Summarize the lattice proof below in two sentences.

## DOCUMENT EXCERPT
....................

Something closer to that is as follows.
(This is very close to a proof in Grätzer, General Lattice Theory, 2nd ed., Theorem III.2.4, page 185.)

Let us start to prove that a lattice satisfying \eqref{eq1} is modular, that is, it satisfies the Modular law: \begin{equation} x \leq y \implies x \vee (y \wedge z) = y \wedge (x \vee z) \tag{M}\label{eq2} \end{equation}

Indeed, if $x \leq y$, then $x = x \wedge y$ and $(y \wedge z) \vee (z \wedge x) = y \wedge z$, yielding \begin{align} x \vee (y \wedge z) &= (x \wedge y) \vee (y \wedge z) \vee (z \wedge x)\\ &= (x \vee y) \wedge (y \vee z) \wedge (z \vee x) \tag{$\because$\eqref{eq1}}\\ &= y \wedge (x \vee z). \end{align}

Now, the distributivity: \begin{align} x \vee (y \wedge z) &= x \vee (x \wedge y) \vee (y \wedge z) \vee (z \wedge x) \tag{$\because$ Absorption}\\ &= x \vee ((x \vee y) \wedge (y \vee z) \wedge (z \vee x)) \tag{$\because$ \eqref{eq1}}\\ &= (x \vee y) \wedge (z \vee x) \wedge (x \vee y \vee z) \tag{$\because$ \eqref{eq2}}\\ &= (x \vee y) \wedge (x \vee z), \end{align} where the application of Modular law above, follows from $x \leq (x \vee y) \wedge (z \vee x)$ (thanks to @azimut for noticing I had used Modular law twice needlessly).

....................

## DATA SHOWN
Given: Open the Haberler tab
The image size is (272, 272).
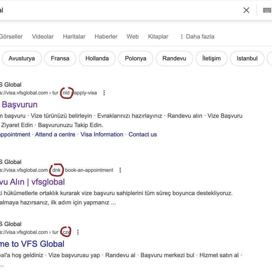Looking at the screenshot, I should coord(106,36).
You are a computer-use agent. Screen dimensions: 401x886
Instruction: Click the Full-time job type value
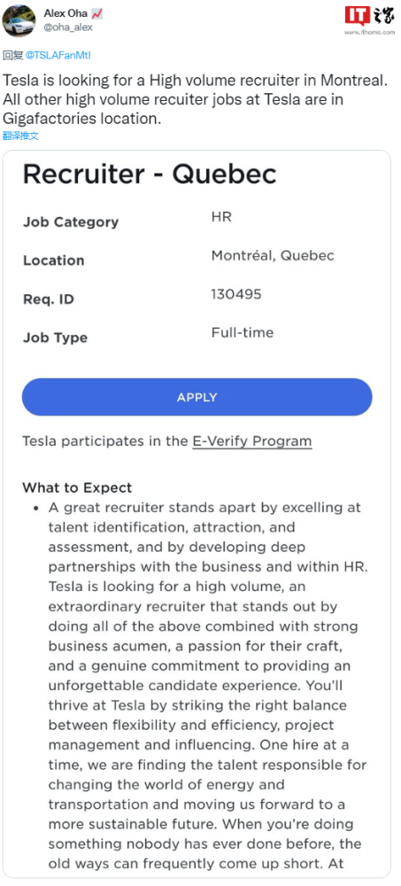pos(243,333)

....................

## SOLUTION
The proof first shows that a lattice satisfying the stated identity is modular, meaning that x ≤ y implies x ∨ (y ∧ z) = y ∧ (x ∨ z). It then uses absorption, that identity and the modular law to show that the lattice is distributive, following a proof very close to one in Grätzer's General Lattice Theory.